Artist Story 作家が語る作品づくり
金属作家
河野 太郎 Taro Kawano
「森」をテーマに制作しています。制作には、熔けた金属を型に流し込む「鋳金技法」を用いています。私はその中でも「蝋型鋳造(ロストワックス)」(蝋で原型をつくり、耐火物で覆い焼成すると原型のかたちの空隙が生まれ、そこに金属を流し込む技術)を主に扱っています。作品は【蝋原型→型込め→焼成→鋳造→仕上げ→着色】という道のりを経て、完成へと辿り着きます。
作品「陽の輪郭」
どの工程においても、作品が自然と調和した状態(合理性を追求しすぎない状態)であることを常に意識しています。例えば【蝋原型】では、最初に完成形を決め切らずに、かたちを発見することを楽しみながら制作しています。【型込め】では粘土と砂による原始的な鋳型制作法をあえて選択することが多く、【着色】では塗料を用いない錆による色彩であることに重きを置いています。それは、技法を自在に操ろうとすれば残酷なまでに裏切られ、各素材の聲をきくように向き合えば多くの助けを得られること、つまり人と自然の在り方や関係性を如実に感じられることが、この技法のもつ最大の魅力だと考えているからです。自然に意思は存在せず、おのずからある状態がただ浮遊していて、私達はその中で勝手にもがいているだけだと日々教えられているような感覚です。
制作工程[蝋原型]
制作工程[型込め]
制作工程[鋳込み]
作品「森のかたち」
伊勢神宮などに代表される神聖な森(杜)がいくつもある三重県に生まれ育ったためなのか、森と接する時にはいつも何物にも代えがたい安らぎと、どうしようもない恐怖を同時に感じます。単一の感情で森をみることは出来ません。また、鋳金と森の関係性を考えた時、鋳金技法には金属文明の一員として森を駆逐してきた歴史があるにも関わらず、実際の森のもつ多様な動き・色彩・陽に煌めく様が、蝋原型の特性・錆(緑青)・金属光沢と共鳴し訴えかけてきます。相反するこれら正・負両側面の感情が、人や物事に「確かに存在している」という事柄を与えるのだという実感があり、この感覚を忘れたくないから制作を続けているのかも知れません。

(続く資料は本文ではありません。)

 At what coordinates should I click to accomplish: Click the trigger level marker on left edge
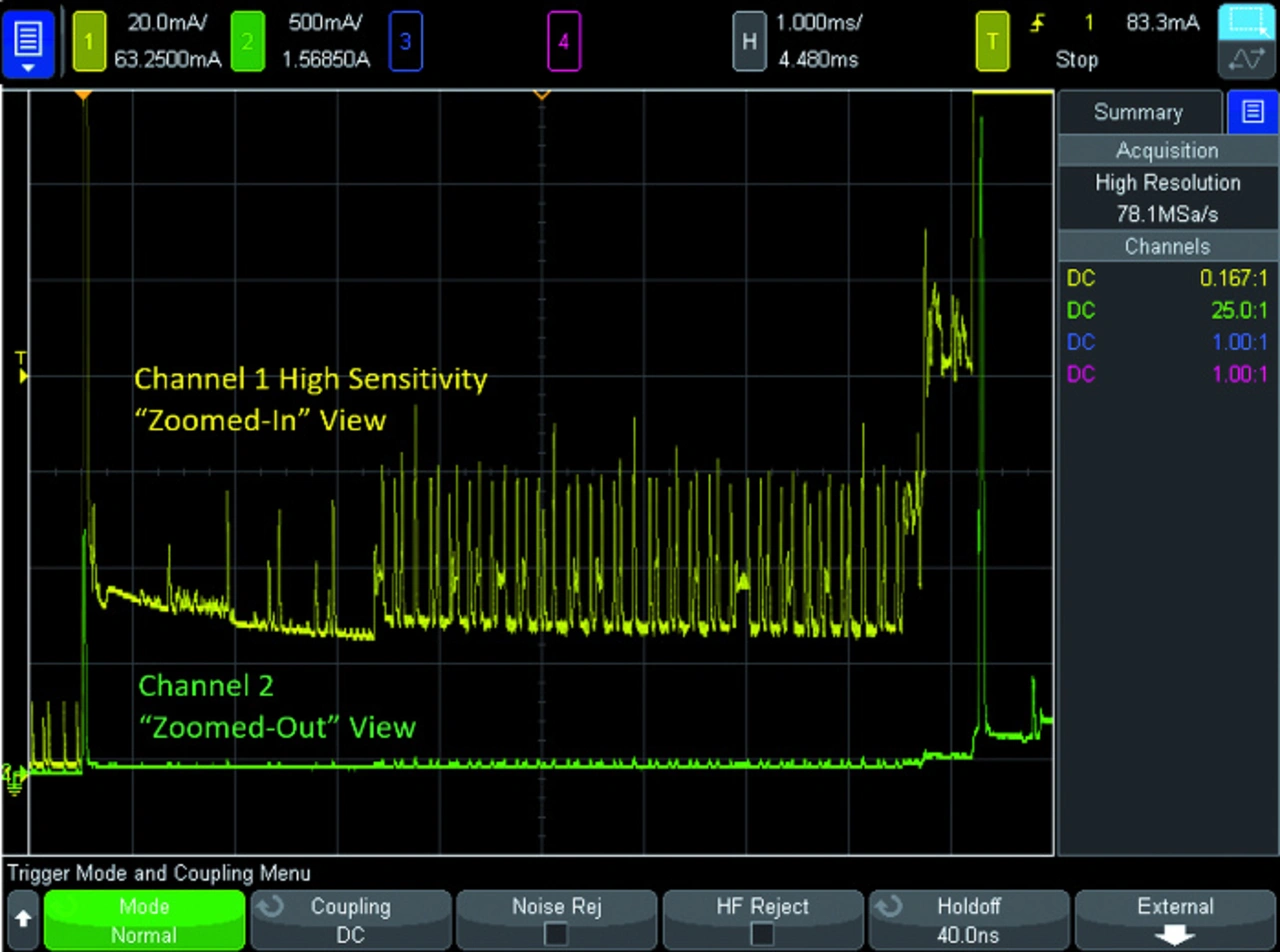(21, 376)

私は、私のつくりだす「森」が、思考の結果ではなく過程としてのかたちであることを目指しています。その理由は、無意味だとされていること、考えても仕方のないことを徹底的に思考し、その過程をかたちにすることが作家の仕事だと捉えているからです。樹々が成長し拡がり、時に土へ還り、また生まれるような、絶え間ない営みにも似た作品。それは、美術や工芸といった言葉が誕生するよりも遥か昔に、祈るようにものをつくり出して来た人々と対話しているようでもあります。その祈りは、ひどく非効率な行為かも知れませんが、即効性のある情報が日毎に量を増し投与されているような今だからこそ、物事の存在に触れ確かめられる「森」をつくり続けていきたいです。
オーナーからのご紹介
河野さんとは開業依頼のお付き合いです。私どもに作品を出してくださることを、一番先に返事してくれた作家さんです。
思い出すと、あの時の笑顔は森に日差しが当たっているようなぬくもりを感じました。作品に光が当たっている時と、陰にある時と 見え方が違います。その両方から、何かを受け取ることができるのかもしれません。そこに、エネルギーを感じる人、炎のような風のような、動きを感じる人もいるかもしれません。安定感を感じる人もいるかもしれません。
ぜひ、体感していただければと思います。